### ABOUT THIS EXERCISE
For the data below, give again exactly the lines from the one containing "This screenshot has width=1248, height=664." through the one containing "Image resolution: width=1080", both ends included, and no others.

── EXERCISE DATA

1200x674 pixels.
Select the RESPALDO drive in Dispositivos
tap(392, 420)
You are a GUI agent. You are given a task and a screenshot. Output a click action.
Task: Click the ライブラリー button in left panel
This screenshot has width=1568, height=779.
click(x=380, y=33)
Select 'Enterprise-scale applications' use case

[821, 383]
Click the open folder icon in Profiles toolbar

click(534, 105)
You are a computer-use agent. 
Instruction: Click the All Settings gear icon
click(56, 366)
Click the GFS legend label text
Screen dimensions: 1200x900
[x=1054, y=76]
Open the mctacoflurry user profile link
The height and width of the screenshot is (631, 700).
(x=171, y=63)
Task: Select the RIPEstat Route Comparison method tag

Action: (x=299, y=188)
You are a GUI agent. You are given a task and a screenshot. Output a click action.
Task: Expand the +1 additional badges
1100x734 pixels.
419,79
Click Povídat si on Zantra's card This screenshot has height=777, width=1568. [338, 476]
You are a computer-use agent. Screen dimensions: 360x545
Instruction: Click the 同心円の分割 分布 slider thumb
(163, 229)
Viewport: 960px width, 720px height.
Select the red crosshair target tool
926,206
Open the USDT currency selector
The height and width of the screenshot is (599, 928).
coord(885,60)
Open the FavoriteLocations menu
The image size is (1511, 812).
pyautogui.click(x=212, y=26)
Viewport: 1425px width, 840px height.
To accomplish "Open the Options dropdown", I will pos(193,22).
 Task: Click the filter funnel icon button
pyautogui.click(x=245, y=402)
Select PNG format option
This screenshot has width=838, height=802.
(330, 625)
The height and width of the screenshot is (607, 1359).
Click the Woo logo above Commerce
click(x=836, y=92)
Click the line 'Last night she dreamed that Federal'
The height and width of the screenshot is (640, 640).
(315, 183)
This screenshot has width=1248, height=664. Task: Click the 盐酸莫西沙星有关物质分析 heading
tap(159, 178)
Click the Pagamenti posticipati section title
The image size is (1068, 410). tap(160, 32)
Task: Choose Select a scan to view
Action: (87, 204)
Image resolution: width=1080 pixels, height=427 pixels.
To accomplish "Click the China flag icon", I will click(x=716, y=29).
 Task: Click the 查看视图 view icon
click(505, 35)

────

### RESULT OF THE TASK
This screenshot has width=1248, height=664. Task: Click the 盐酸莫西沙星有关物质分析 heading
tap(159, 178)
Click the Pagamenti posticipati section title
The image size is (1068, 410). tap(160, 32)
Task: Choose Select a scan to view
Action: (87, 204)
Image resolution: width=1080 pixels, height=427 pixels.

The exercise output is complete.